The phrase 'certain unresolved accounting issues', used by Azlan to describe the cause of its suspension of share trading, may go down in IT history along with some of Richard Nixon's better terminological inexactitudes. To announce, as Tricky Dicky did during the Watergate scandal, 'I am not a crook', invites a certain response.
Azlan may have unwittingly done us a similar service. PC Dealer pointed out on 27 August 1997 that Azlan investors could probably wave goodbye to most of their money in the ailing distributor as moves to reinforce its shares dragged on.
As the saga moves to a rather inevitable conclusion, the news management of Azlan chief executive Barrie Morgans is looking better than the news of its fraud investigation.
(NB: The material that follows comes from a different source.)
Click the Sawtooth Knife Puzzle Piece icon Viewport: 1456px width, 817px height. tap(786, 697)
Morgans' experience at IBM, when the Automated Fingerprint Recognition Consortium dumped the vendor as a supplier, has obviously stood him in good stead. His division kept the IT press hanging on for four days before he would issue any statements about the fiasco. His public relations timing may be good, but his overall sense of timing may prove a little too costly for the investors.
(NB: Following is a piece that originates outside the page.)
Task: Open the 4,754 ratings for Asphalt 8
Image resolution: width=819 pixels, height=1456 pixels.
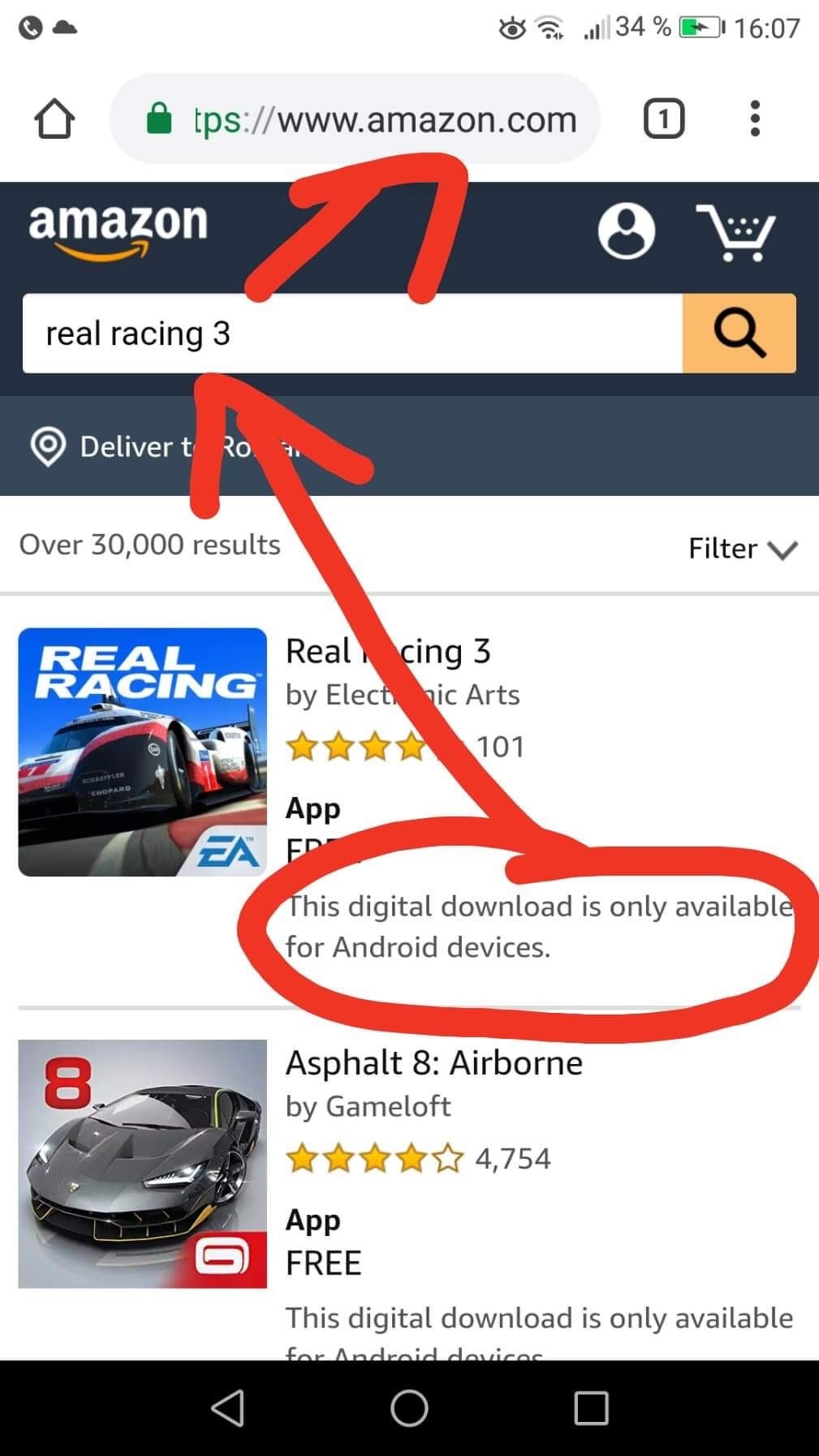Action: point(513,1158)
The question is: why has it taken so long for the Serious Fraud Office to be brought in? Why have so many staff been allowed to flood the exits before a major investigation begins? Does it take this long to work out that someone, or persons unknown, may have been cooking the books? Tracking down some of those who have left may prove more difficult now than it would have been a few months ago.
If Barrie hasn't been asking those questions, we certainly have. One of Azlan's investors told us it was concerned the distributor displayed uncanny skills when it came to keeping bad news quiet until it wanted it out. And that meant investors who would probably have fled long ago were kept clinging to the Azlan lifeboats by their fingertips.
What is also extraordinary is the length of time it has taken the DTI to conclude that there was some element of fraud taking place.
In October last year, Azlan went on the record to say that as far as it was concerned, no instances of fraud had come to light, and it laid the blame at the feet of incompetent staff.
But that in itself hid massive management neglect.
It is ironic, perhaps, that in last week's editorial, I took issue with the role of non-executive directors. Morgans is well aware of these issues since he was a non-executive director of Azlan before all the troubles began.
There is no doubting his integrity. He is as clean as a whistle - and it's a safe bet he will be one of the few executives to come out of this whole sorry drama with his credibility intact. But that doesn't end the problems facing the board. Someone, or possibly more than one person, sat on the board and lied. We will eventually find out who.
At that level in a company, I would expect board members to do more than rubber-stamp everything they were told. If we are to learn anything from this story, it is that healthy scepticism is an essential element of business acumen. And at PC Dealer, we still have plenty of that to dispense liberally.